● **Directions for this task**
Retype every record below exactly as it appears.
═════ Source material
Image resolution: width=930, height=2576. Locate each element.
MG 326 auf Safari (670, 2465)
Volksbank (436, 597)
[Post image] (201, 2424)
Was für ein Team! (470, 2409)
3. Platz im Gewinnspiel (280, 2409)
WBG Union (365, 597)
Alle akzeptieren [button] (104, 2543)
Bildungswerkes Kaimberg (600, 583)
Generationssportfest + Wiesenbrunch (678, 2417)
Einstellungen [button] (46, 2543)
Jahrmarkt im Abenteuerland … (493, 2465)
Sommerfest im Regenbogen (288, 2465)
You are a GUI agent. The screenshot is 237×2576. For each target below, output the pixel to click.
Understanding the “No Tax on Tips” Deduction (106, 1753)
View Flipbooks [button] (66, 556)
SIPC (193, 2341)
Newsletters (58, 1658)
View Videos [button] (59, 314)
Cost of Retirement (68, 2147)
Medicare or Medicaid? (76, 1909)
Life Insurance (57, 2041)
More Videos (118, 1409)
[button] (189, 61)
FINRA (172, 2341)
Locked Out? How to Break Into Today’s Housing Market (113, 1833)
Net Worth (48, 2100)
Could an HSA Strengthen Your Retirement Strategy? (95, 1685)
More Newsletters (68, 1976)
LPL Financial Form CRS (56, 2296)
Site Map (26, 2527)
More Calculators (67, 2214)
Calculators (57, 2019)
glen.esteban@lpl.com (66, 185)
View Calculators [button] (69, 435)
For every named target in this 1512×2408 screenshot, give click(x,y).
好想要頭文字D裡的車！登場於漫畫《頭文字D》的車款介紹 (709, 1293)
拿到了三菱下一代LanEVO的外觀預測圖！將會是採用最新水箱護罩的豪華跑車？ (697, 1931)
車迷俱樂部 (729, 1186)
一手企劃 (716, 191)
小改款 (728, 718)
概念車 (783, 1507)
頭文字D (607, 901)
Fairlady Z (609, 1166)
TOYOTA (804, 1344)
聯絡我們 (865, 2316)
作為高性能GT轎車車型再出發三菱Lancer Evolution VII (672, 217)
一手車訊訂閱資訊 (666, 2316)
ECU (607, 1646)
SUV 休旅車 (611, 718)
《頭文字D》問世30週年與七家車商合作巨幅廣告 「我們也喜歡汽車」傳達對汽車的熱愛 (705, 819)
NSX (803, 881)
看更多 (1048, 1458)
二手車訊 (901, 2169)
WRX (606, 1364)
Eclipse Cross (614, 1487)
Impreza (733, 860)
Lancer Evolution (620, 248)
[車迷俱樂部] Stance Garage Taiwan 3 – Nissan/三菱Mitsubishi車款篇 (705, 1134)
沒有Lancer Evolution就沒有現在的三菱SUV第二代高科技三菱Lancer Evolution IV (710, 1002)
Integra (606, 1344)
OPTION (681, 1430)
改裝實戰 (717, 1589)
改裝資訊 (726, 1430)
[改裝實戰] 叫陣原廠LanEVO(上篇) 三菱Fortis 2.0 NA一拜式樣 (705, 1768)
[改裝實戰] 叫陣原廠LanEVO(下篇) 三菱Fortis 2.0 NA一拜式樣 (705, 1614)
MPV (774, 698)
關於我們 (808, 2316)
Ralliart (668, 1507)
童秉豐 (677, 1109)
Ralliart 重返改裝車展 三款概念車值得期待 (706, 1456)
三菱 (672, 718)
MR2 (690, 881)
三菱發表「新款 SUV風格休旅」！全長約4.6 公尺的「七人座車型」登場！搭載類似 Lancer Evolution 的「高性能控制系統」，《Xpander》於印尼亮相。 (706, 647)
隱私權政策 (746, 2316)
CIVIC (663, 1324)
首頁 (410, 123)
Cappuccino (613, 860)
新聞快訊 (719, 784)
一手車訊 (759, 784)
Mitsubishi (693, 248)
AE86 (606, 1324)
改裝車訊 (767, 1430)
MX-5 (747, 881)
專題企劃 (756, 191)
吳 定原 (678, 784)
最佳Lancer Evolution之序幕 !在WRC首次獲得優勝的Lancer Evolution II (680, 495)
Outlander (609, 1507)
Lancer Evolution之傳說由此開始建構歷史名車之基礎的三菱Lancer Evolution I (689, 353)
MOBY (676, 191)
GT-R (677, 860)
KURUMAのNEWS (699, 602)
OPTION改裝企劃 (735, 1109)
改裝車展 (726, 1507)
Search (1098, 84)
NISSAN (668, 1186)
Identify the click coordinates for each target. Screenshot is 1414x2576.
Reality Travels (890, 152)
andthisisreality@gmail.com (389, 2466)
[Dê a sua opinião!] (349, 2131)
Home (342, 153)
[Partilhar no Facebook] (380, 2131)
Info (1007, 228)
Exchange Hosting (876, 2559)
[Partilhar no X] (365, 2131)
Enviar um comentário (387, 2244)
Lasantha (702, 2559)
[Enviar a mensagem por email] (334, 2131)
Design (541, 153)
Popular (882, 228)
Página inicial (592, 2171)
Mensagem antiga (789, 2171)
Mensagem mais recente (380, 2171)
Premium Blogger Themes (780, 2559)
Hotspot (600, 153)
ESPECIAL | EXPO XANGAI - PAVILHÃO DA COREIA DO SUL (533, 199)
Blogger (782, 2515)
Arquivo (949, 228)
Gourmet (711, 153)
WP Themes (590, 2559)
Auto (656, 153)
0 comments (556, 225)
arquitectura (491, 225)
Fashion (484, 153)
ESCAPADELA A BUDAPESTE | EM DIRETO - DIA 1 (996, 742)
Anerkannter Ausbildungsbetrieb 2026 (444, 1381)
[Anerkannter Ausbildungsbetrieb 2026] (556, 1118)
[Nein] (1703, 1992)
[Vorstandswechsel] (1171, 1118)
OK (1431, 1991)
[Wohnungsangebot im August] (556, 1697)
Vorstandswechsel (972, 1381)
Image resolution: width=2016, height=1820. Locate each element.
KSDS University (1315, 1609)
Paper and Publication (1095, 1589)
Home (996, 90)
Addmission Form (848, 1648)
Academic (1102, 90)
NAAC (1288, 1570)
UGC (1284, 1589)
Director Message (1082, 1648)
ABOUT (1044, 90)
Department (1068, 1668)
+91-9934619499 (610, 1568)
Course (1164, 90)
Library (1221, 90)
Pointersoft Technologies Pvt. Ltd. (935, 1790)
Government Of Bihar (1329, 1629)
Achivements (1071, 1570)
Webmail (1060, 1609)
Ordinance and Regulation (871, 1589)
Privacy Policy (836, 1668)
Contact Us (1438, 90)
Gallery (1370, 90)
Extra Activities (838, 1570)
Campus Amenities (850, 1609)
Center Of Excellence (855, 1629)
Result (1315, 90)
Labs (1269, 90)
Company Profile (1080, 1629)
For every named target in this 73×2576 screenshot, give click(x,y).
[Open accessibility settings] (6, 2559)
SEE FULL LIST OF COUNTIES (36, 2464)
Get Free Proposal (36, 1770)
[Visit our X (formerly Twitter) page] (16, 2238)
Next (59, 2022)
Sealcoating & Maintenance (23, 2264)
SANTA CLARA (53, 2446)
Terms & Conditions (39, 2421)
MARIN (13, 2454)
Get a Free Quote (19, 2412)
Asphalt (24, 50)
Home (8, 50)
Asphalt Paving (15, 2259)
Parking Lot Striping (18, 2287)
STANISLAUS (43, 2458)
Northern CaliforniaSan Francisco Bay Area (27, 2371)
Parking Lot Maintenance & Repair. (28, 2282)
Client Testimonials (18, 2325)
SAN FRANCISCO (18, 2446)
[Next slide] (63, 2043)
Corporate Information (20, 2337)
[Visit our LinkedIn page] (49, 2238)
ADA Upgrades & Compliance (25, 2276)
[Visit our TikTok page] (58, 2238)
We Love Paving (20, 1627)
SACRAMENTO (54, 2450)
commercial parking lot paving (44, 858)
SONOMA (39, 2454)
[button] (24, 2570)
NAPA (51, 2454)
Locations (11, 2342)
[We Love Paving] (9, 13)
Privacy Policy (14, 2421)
══════════
● **Your solution**
Image resolution: width=930, height=2576. Locate each element.
MG 326 auf Safari (670, 2465)
Volksbank (436, 597)
[Post image] (201, 2424)
Was für ein Team! (470, 2409)
3. Platz im Gewinnspiel (280, 2409)
WBG Union (365, 597)
Alle akzeptieren [button] (104, 2543)
Bildungswerkes Kaimberg (600, 583)
Generationssportfest + Wiesenbrunch (678, 2417)
Einstellungen [button] (46, 2543)
Jahrmarkt im Abenteuerland … (493, 2465)
Sommerfest im Regenbogen (288, 2465)
You are a GUI agent. The screenshot is 237×2576. For each target below, output the pixel to click.
Understanding the “No Tax on Tips” Deduction (106, 1753)
View Flipbooks [button] (66, 556)
SIPC (193, 2341)
Newsletters (58, 1658)
View Videos [button] (59, 314)
Cost of Retirement (68, 2147)
Medicare or Medicaid? (76, 1909)
Life Insurance (57, 2041)
More Videos (118, 1409)
[button] (189, 61)
FINRA (172, 2341)
Locked Out? How to Break Into Today’s Housing Market (113, 1833)
Net Worth (48, 2100)
Could an HSA Strengthen Your Retirement Strategy? (95, 1685)
More Newsletters (68, 1976)
LPL Financial Form CRS (56, 2296)
Site Map (26, 2527)
More Calculators (67, 2214)
Calculators (57, 2019)
glen.esteban@lpl.com (66, 185)
View Calculators [button] (69, 435)
For every named target in this 1512×2408 screenshot, give click(x,y).
好想要頭文字D裡的車！登場於漫畫《頭文字D》的車款介紹 (709, 1293)
拿到了三菱下一代LanEVO的外觀預測圖！將會是採用最新水箱護罩的豪華跑車？ (697, 1931)
車迷俱樂部 (729, 1186)
一手企劃 (716, 191)
小改款 (728, 718)
概念車 (783, 1507)
頭文字D (607, 901)
Fairlady Z (609, 1166)
TOYOTA (804, 1344)
聯絡我們 (865, 2316)
作為高性能GT轎車車型再出發三菱Lancer Evolution VII (672, 217)
一手車訊訂閱資訊 (666, 2316)
ECU (607, 1646)
SUV 休旅車 (611, 718)
《頭文字D》問世30週年與七家車商合作巨幅廣告 「我們也喜歡汽車」傳達對汽車的熱愛 (705, 819)
NSX (803, 881)
看更多 (1048, 1458)
二手車訊 (901, 2169)
WRX (606, 1364)
Eclipse Cross (614, 1487)
Impreza (733, 860)
Lancer Evolution (620, 248)
[車迷俱樂部] Stance Garage Taiwan 3 – Nissan/三菱Mitsubishi車款篇 (705, 1134)
沒有Lancer Evolution就沒有現在的三菱SUV第二代高科技三菱Lancer Evolution IV (710, 1002)
Integra (606, 1344)
OPTION (681, 1430)
改裝實戰 (717, 1589)
改裝資訊 (726, 1430)
[改裝實戰] 叫陣原廠LanEVO(上篇) 三菱Fortis 2.0 NA一拜式樣 (705, 1768)
[改裝實戰] 叫陣原廠LanEVO(下篇) 三菱Fortis 2.0 NA一拜式樣 (705, 1614)
MPV (774, 698)
關於我們 (808, 2316)
Ralliart (668, 1507)
童秉豐 (677, 1109)
Ralliart 重返改裝車展 三款概念車值得期待 (706, 1456)
三菱 (672, 718)
MR2 (690, 881)
三菱發表「新款 SUV風格休旅」！全長約4.6 公尺的「七人座車型」登場！搭載類似 Lancer Evolution 的「高性能控制系統」，《Xpander》於印尼亮相。 (706, 647)
隱私權政策 (746, 2316)
CIVIC (663, 1324)
首頁 (410, 123)
Cappuccino (613, 860)
新聞快訊 (719, 784)
一手車訊 (759, 784)
Mitsubishi (693, 248)
AE86 (606, 1324)
改裝車訊 (767, 1430)
MX-5 (747, 881)
專題企劃 (756, 191)
吳 定原 (678, 784)
最佳Lancer Evolution之序幕 !在WRC首次獲得優勝的Lancer Evolution II (680, 495)
Outlander (609, 1507)
Lancer Evolution之傳說由此開始建構歷史名車之基礎的三菱Lancer Evolution I (689, 353)
MOBY (676, 191)
GT-R (677, 860)
KURUMAのNEWS (699, 602)
OPTION改裝企劃 (735, 1109)
改裝車展 (726, 1507)
Search (1098, 84)
NISSAN (668, 1186)
Identify the click coordinates for each target. Screenshot is 1414x2576.
Reality Travels (890, 152)
andthisisreality@gmail.com (389, 2466)
[Dê a sua opinião!] (349, 2131)
Home (342, 153)
[Partilhar no Facebook] (380, 2131)
Info (1007, 228)
Exchange Hosting (876, 2559)
[Partilhar no X] (365, 2131)
Enviar um comentário (387, 2244)
Lasantha (702, 2559)
[Enviar a mensagem por email] (334, 2131)
Design (541, 153)
Popular (882, 228)
Página inicial (592, 2171)
Mensagem antiga (789, 2171)
Mensagem mais recente (380, 2171)
Premium Blogger Themes (780, 2559)
Hotspot (600, 153)
ESPECIAL | EXPO XANGAI - PAVILHÃO DA COREIA DO SUL (533, 199)
Blogger (782, 2515)
Arquivo (949, 228)
Gourmet (711, 153)
WP Themes (590, 2559)
Auto (656, 153)
0 comments (556, 225)
arquitectura (491, 225)
Fashion (484, 153)
ESCAPADELA A BUDAPESTE | EM DIRETO - DIA 1 (996, 742)
Anerkannter Ausbildungsbetrieb 2026 (444, 1381)
[Anerkannter Ausbildungsbetrieb 2026] (556, 1118)
[Nein] (1703, 1992)
[Vorstandswechsel] (1171, 1118)
OK (1431, 1991)
[Wohnungsangebot im August] (556, 1697)
Vorstandswechsel (972, 1381)
Image resolution: width=2016, height=1820. Locate each element.
KSDS University (1315, 1609)
Paper and Publication (1095, 1589)
Home (996, 90)
Addmission Form (848, 1648)
Academic (1102, 90)
NAAC (1288, 1570)
UGC (1284, 1589)
Director Message (1082, 1648)
ABOUT (1044, 90)
Department (1068, 1668)
+91-9934619499 (610, 1568)
Course (1164, 90)
Library (1221, 90)
Pointersoft Technologies Pvt. Ltd. (935, 1790)
Government Of Bihar (1329, 1629)
Achivements (1071, 1570)
Webmail (1060, 1609)
Ordinance and Regulation (871, 1589)
Privacy Policy (836, 1668)
Contact Us (1438, 90)
Gallery (1370, 90)
Extra Activities (838, 1570)
Campus Amenities (850, 1609)
Center Of Excellence (855, 1629)
Result (1315, 90)
Labs (1269, 90)
Company Profile (1080, 1629)
For every named target in this 73×2576 screenshot, give click(x,y).
[Open accessibility settings] (6, 2559)
SEE FULL LIST OF COUNTIES (36, 2464)
Get Free Proposal (36, 1770)
[Visit our X (formerly Twitter) page] (16, 2238)
Next (59, 2022)
Sealcoating & Maintenance (23, 2264)
SANTA CLARA (53, 2446)
Terms & Conditions (39, 2421)
MARIN (13, 2454)
Get a Free Quote (19, 2412)
Asphalt (24, 50)
Home (8, 50)
Asphalt Paving (15, 2259)
Parking Lot Striping (18, 2287)
STANISLAUS (43, 2458)
Northern CaliforniaSan Francisco Bay Area (27, 2371)
Parking Lot Maintenance & Repair. (28, 2282)
Client Testimonials (18, 2325)
SAN FRANCISCO (18, 2446)
[Next slide] (63, 2043)
Corporate Information (20, 2337)
[Visit our LinkedIn page] (49, 2238)
ADA Upgrades & Compliance (25, 2276)
[Visit our TikTok page] (58, 2238)
We Love Paving (20, 1627)
SACRAMENTO (54, 2450)
commercial parking lot paving (44, 858)
SONOMA (39, 2454)
[button] (24, 2570)
NAPA (51, 2454)
Locations (11, 2342)
[We Love Paving] (9, 13)
Privacy Policy (14, 2421)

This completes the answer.